▶ [EXERCISE MATERIALS]:

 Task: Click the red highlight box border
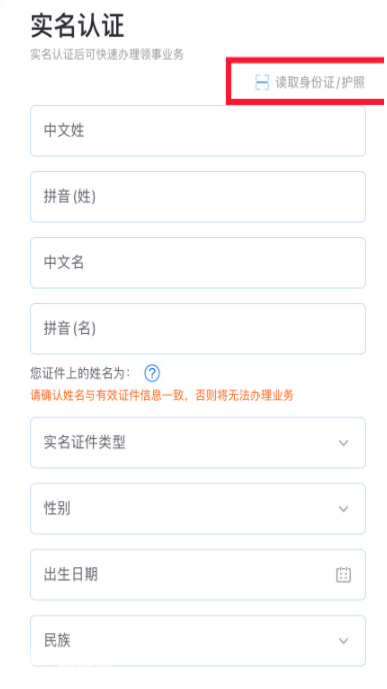[228, 81]
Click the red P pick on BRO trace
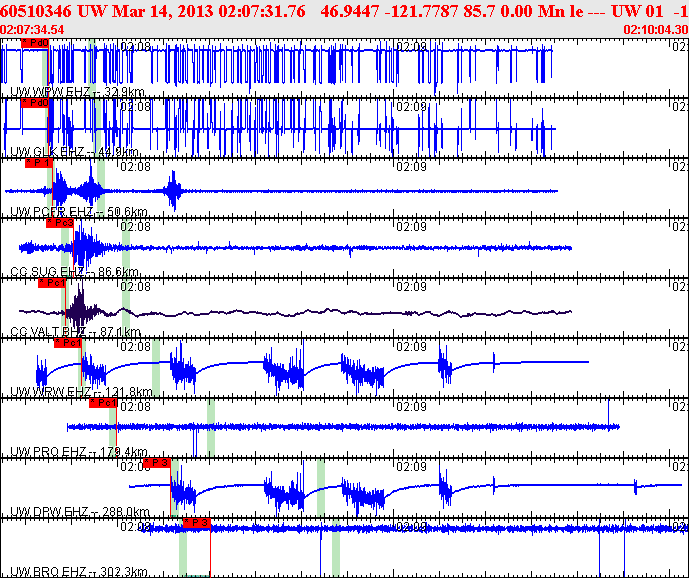Screen dimensions: 689x578 tap(196, 523)
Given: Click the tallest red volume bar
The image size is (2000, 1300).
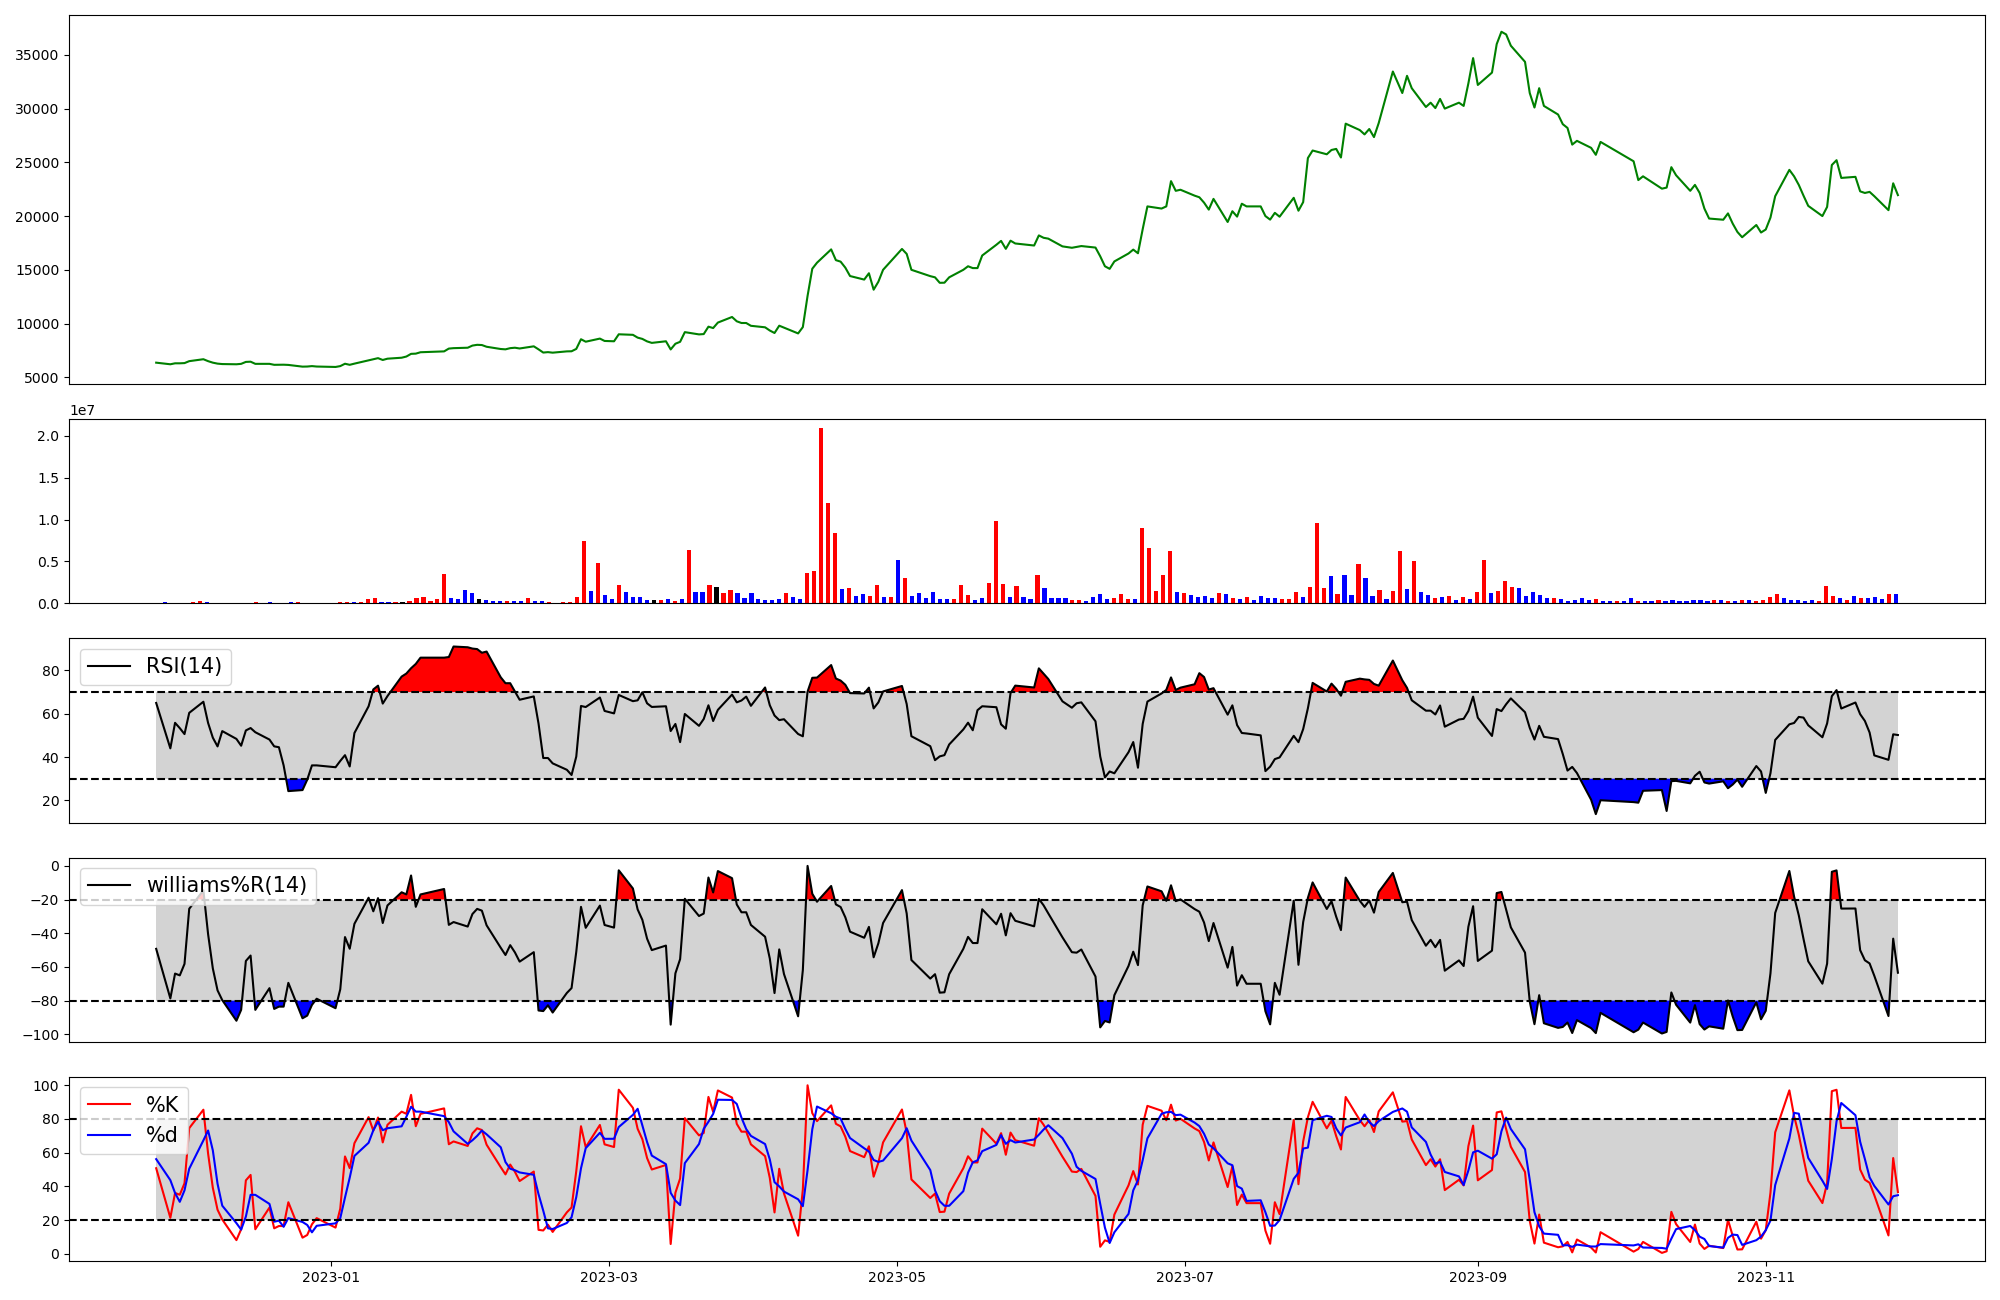Looking at the screenshot, I should click(821, 515).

▶ [PROBLEM]: Express the listing from the line containing "Click the red P pick on BRO trace" through the end of the listing as a two-column CSV with the headers instruction and response. Give one row for each instruction and its answer, put each field in quotation marks, replace line breaks with spaces, and leave the pictures out.

▶ [SOLUTION TO THE EXERCISE]:
instruction,response
"Click the red P pick on BRO trace","Screen dimensions: 689x578 tap(196, 523)"
"Given: Click the tallest red volume bar The image size is (2000, 1300).","Looking at the screenshot, I should click(821, 515)."